The Census Bureau reported that Hawaii’s population grew by 7.0%, or 94,970 people, in August of 2021. This change was almost entirely overreported according to the agency’s new report. Hawaii has an estimated 31.6 point lean in favor of Democrats.

Massachusetts’s population was overreported by 245,917 people. The state, which has had a completely Democratic delegation since 1996, lost a spot in Congress following the 2010 census. Because of the data reported in the last census, Massachusetts was able to retain its nine house seats.

New York lost one congression seat in 2020 following the census, decreasing its House delegation to 26 members. Its population was overreported by 611,249 and did not exceed the 20 million people that the Bureau reported

New York has not adopted a new map of its voting districts after a state judge threw out the districts created by lawmakers due to political bias.

Judge Patrick McAllister said on March 31 that the proposed districts continued extreme gerrymandering in favor of the Democratic party. The state is supposed to submit a new, fairer map by April 11.

New York is ranked as one of the top 10 most Democratic-leaning states in the nation by FiveThirtyEight.

Ohio also lost one seat in the House because of the 2020 census. The state’s new, redrawn voting district map made more regions in the typically red state contentious, according to Politico‘s analysis.

Ohio is a true swing state, voting 7 times for the Republican nominee, and 5 times for the Democratic nominee, in the past dozen presidential elections,” per U.S. News & World Report.

Utah was considered the fastest-growing state in the nation after the 2020 census. A Republican-leaning state, its population was overreported by approximately 85,000 people. This error did not change the state’s allotted federal representation and Utah will retain its four House seats.
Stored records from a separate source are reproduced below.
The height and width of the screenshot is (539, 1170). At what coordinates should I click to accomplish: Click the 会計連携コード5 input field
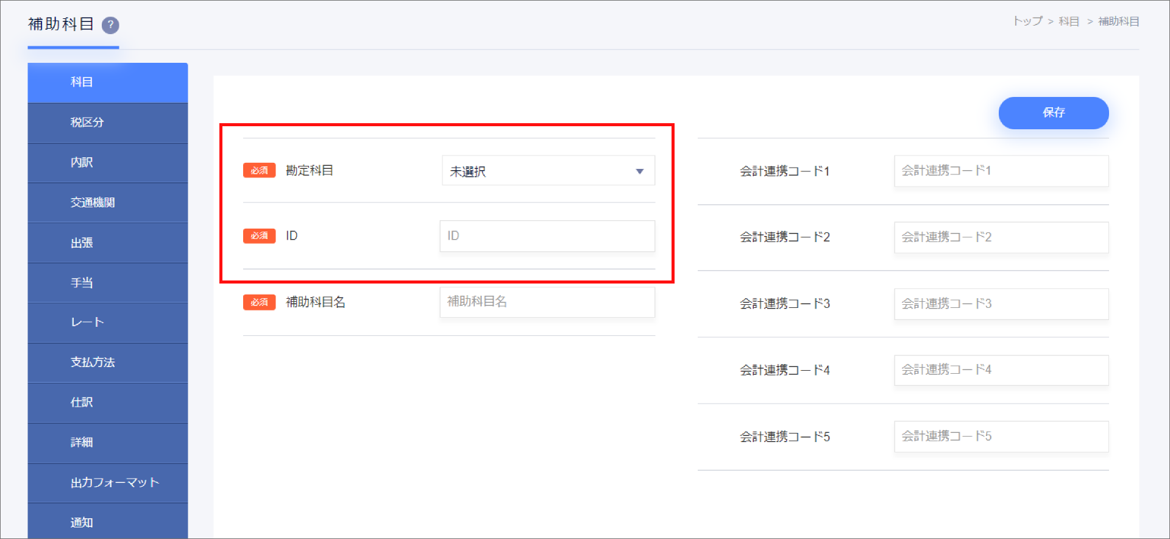(1001, 437)
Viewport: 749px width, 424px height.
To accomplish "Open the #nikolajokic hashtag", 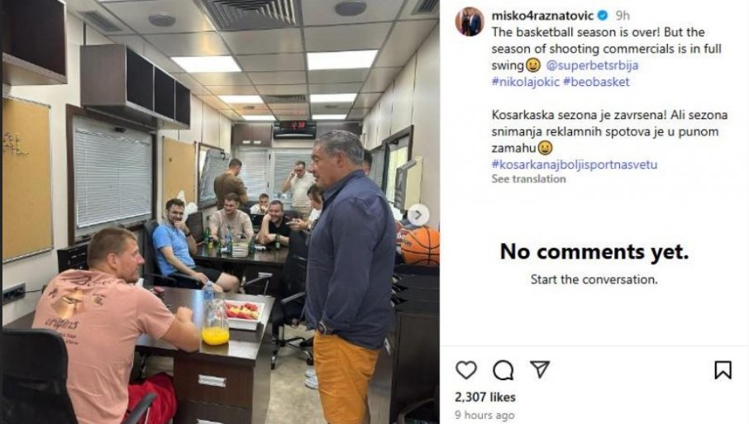I will pyautogui.click(x=526, y=82).
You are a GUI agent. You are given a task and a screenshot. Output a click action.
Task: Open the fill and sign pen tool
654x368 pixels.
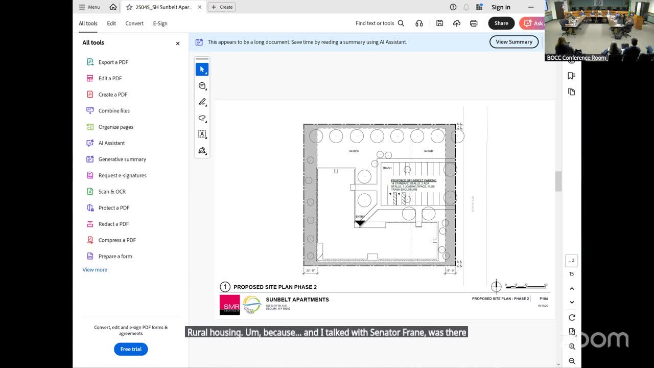point(202,151)
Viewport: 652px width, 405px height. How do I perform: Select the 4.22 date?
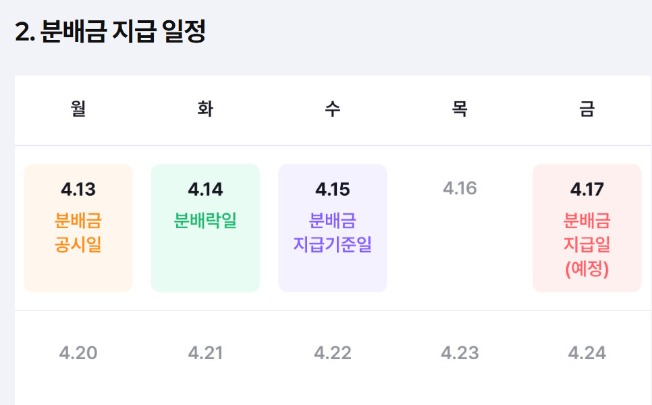tap(332, 353)
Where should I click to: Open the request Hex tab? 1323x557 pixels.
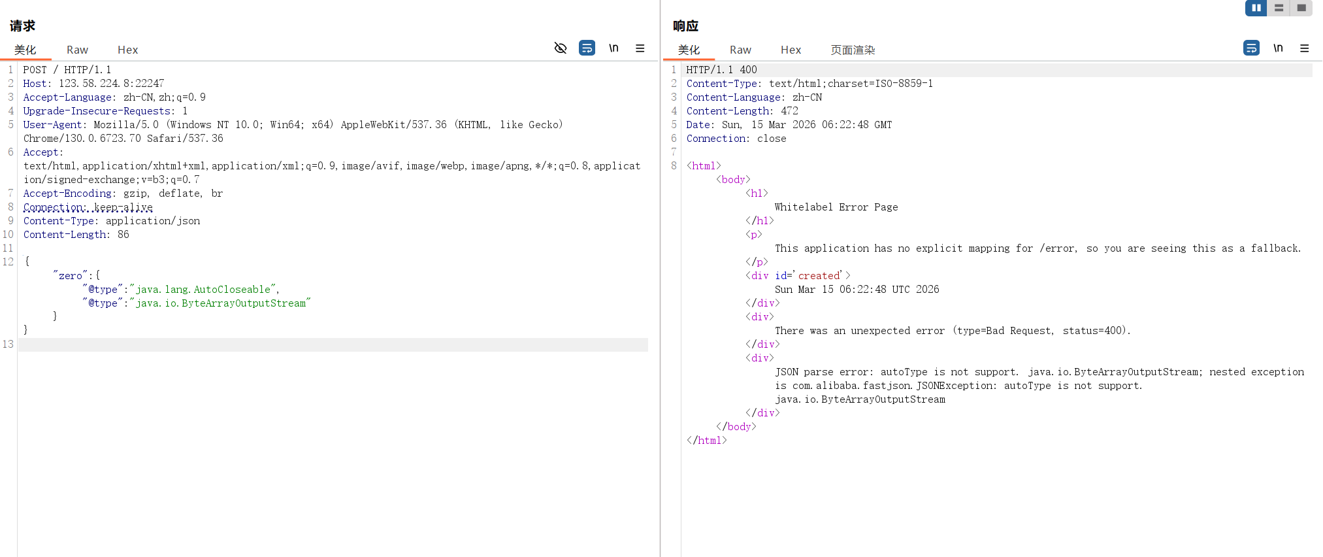127,50
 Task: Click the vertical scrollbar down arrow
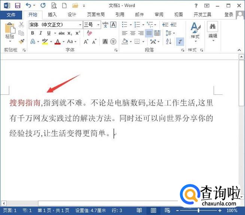pos(242,196)
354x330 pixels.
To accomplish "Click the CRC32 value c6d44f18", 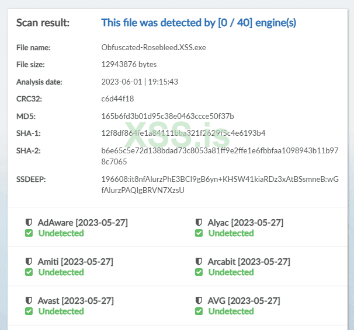I will (x=118, y=99).
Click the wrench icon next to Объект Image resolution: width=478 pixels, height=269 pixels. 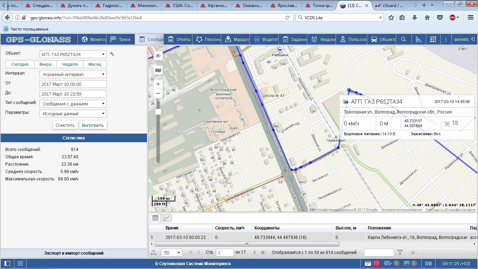(112, 54)
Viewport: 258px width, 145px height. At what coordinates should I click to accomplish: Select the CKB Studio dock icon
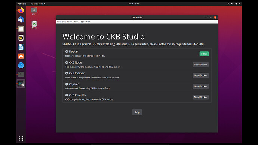21,83
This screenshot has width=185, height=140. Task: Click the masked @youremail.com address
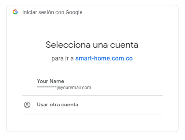click(x=64, y=88)
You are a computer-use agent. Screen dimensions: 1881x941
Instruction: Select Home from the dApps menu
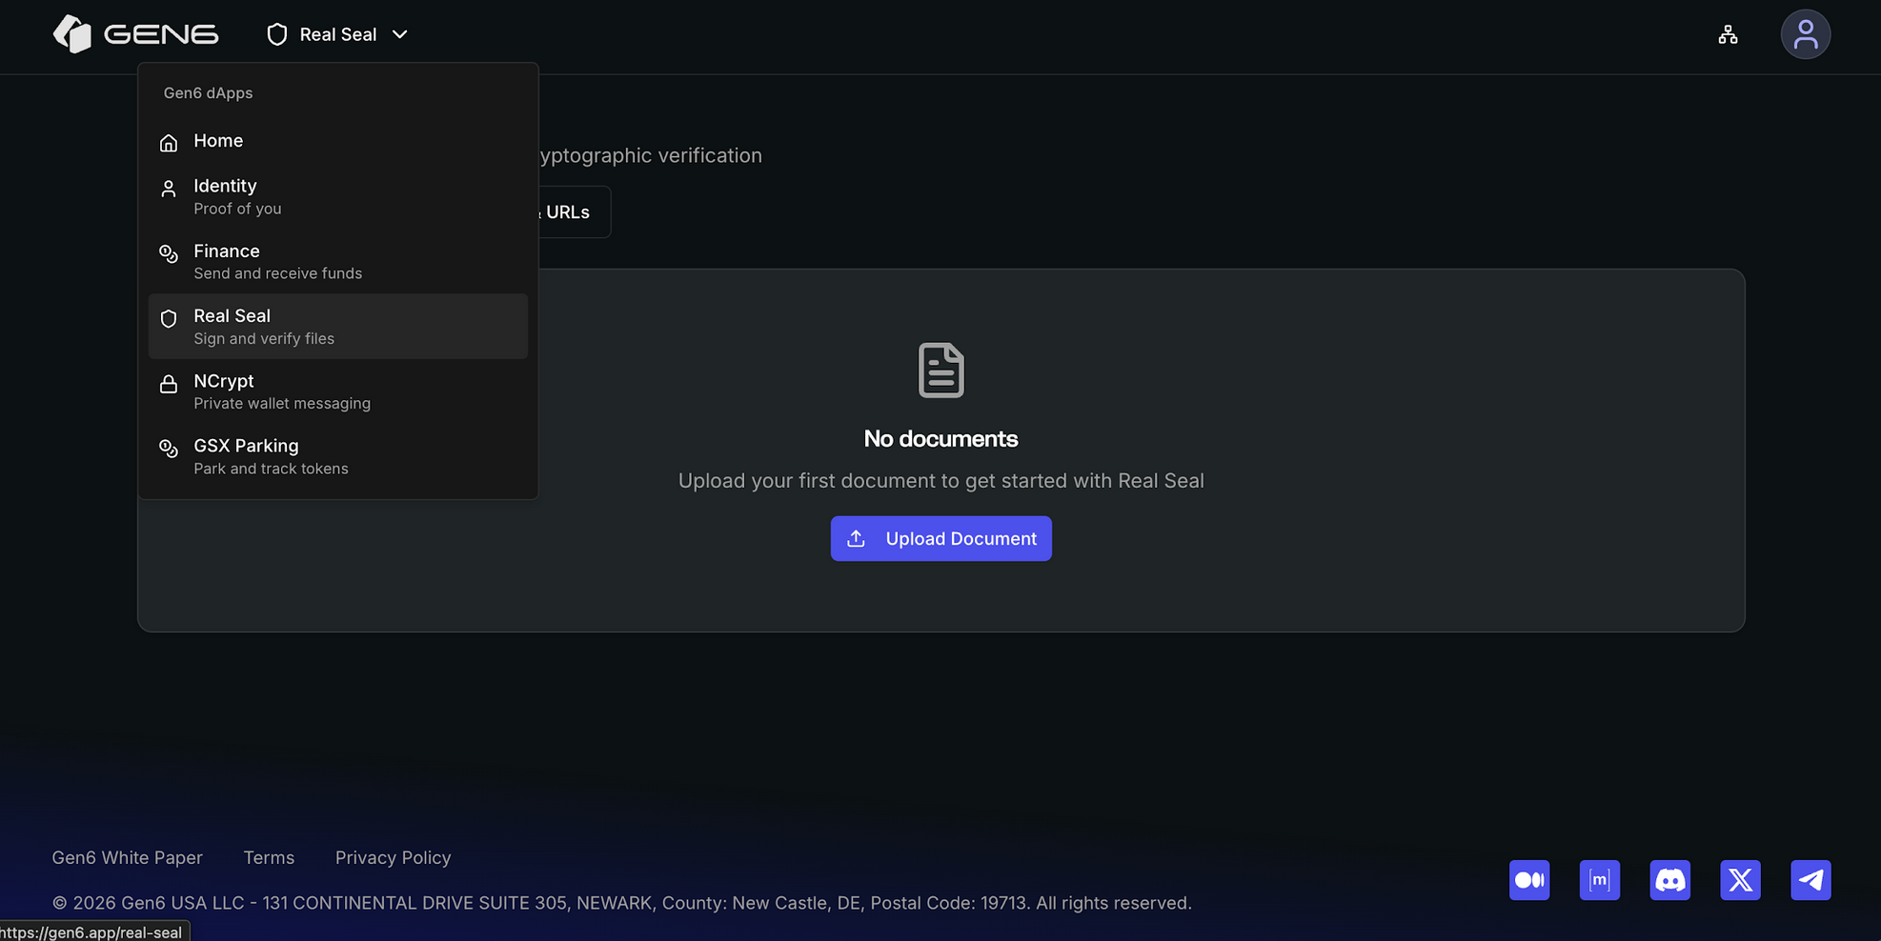pos(218,141)
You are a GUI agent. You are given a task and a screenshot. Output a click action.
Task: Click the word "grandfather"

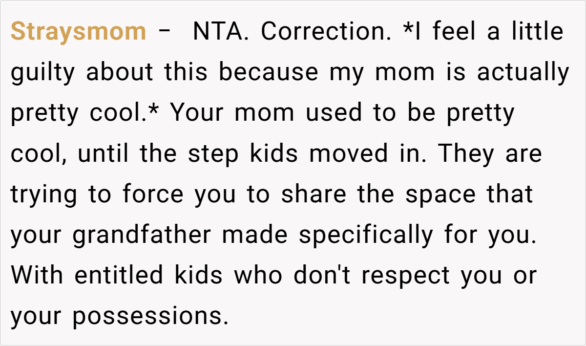(141, 236)
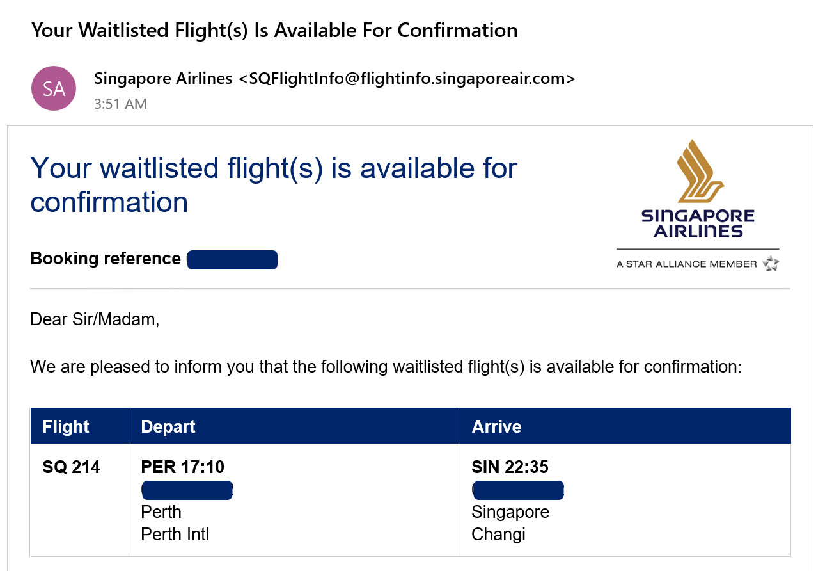Click the SQFlightInfo sender email address
Image resolution: width=825 pixels, height=571 pixels.
[407, 79]
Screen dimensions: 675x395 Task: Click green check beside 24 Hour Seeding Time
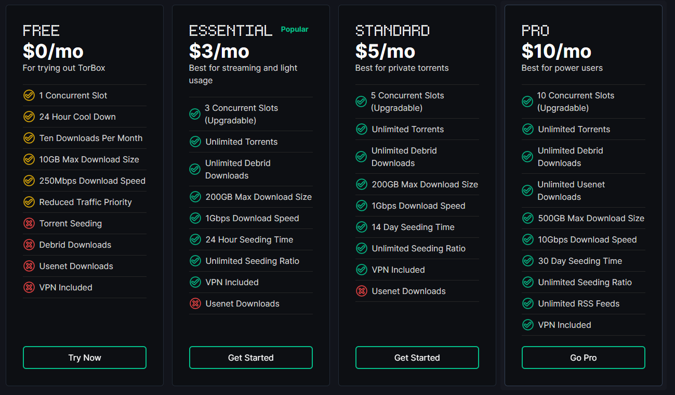(x=195, y=239)
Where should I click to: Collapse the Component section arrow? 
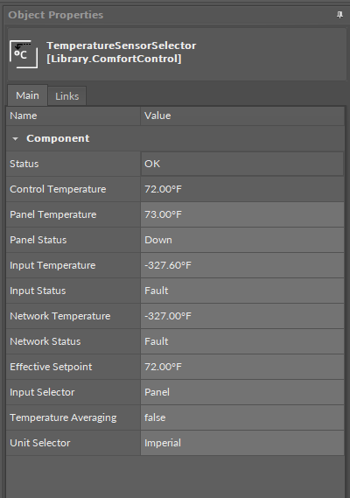coord(15,139)
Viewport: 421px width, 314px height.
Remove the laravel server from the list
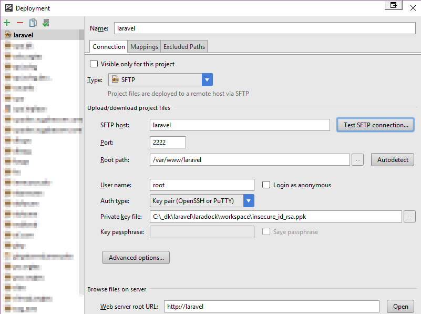(19, 23)
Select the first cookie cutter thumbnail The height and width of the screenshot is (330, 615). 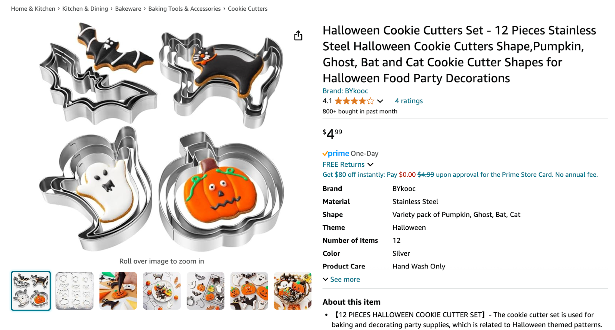click(30, 291)
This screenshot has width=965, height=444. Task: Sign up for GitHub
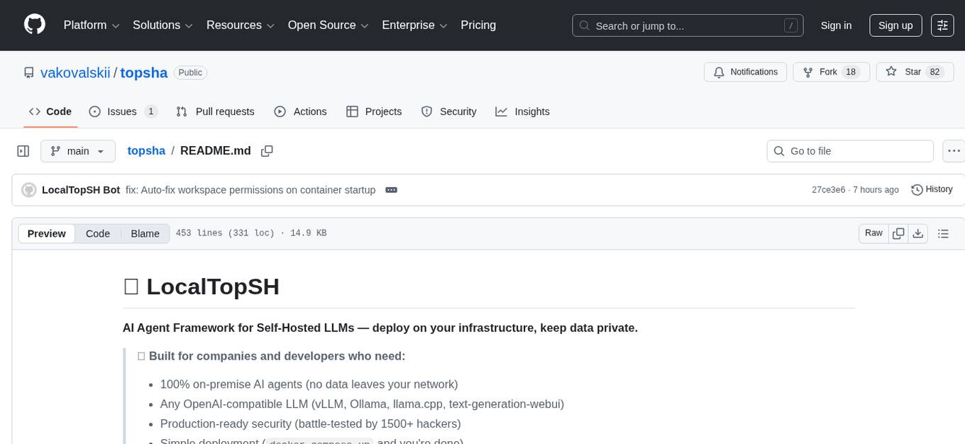895,25
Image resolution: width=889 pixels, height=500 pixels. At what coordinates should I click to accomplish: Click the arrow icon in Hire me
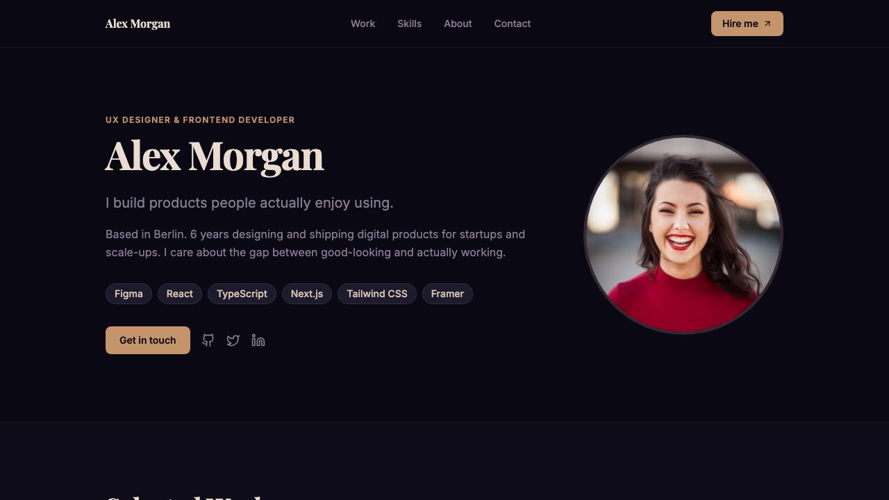767,24
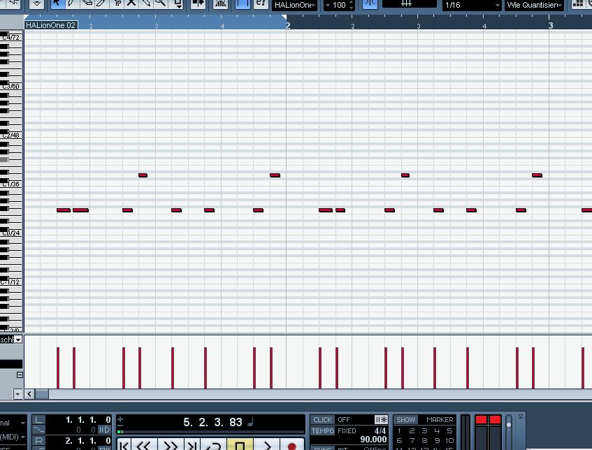Click the HALionOne 02 part label
Viewport: 592px width, 450px height.
pyautogui.click(x=50, y=25)
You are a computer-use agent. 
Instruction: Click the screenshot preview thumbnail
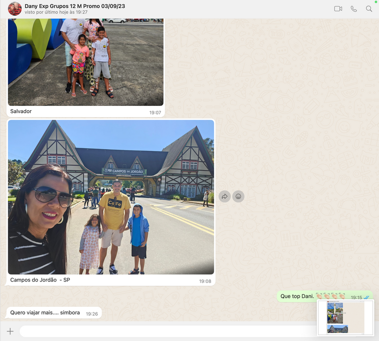(345, 318)
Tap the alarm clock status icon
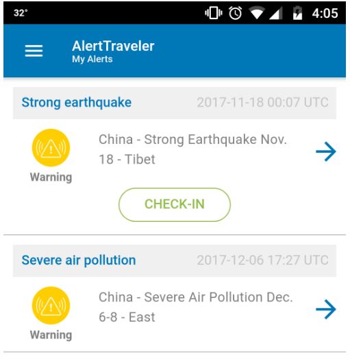350x361 pixels. click(x=235, y=13)
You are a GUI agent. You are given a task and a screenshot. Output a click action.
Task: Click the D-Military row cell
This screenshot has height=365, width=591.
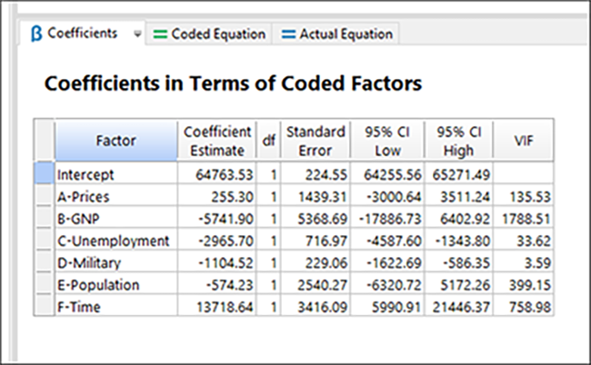[115, 263]
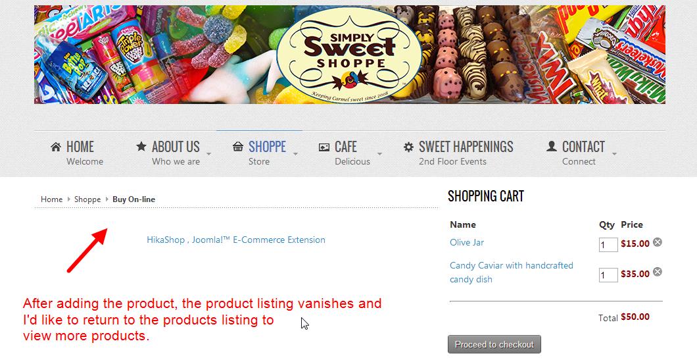697x362 pixels.
Task: Open the Olive Jar product link
Action: [x=467, y=242]
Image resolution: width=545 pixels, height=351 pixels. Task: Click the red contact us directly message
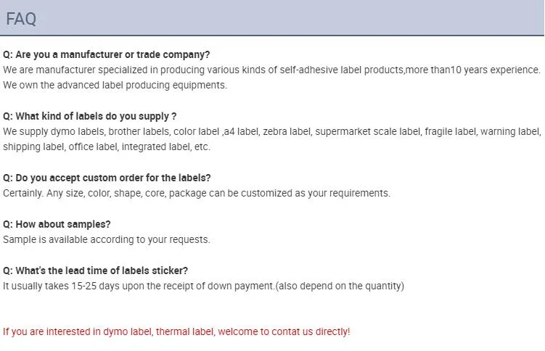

Residents in Minnesota were overcounted by roughly 219,000. Another battleground state, the northern state narrowly supported President Joe Biden (52.4%) in the 2020 election over Trump (45.3%). At the time, its eight house seats were evenly divided among Democrats and Republicans.

According to the Minnesota Star Tribune, “nothing can be done at this point to change how many congressional seats are allocated among the states, and neither can the data used for redrawing congressional districts be adjusted.”

The bureau has attributed the inaccuracy to problems calculating the number of deaths and birth, duplications in records as well as natural disasters in certain regions of the country, making it harder for census workers to complete door-to-door surveys.

“I continue to be proud of the efforts of our career staff and appreciative of our community partners,” Santos said. “Their collective talent, tenacity, and dedication to our mission enabled us to achieve a much better count than many thought was possible.”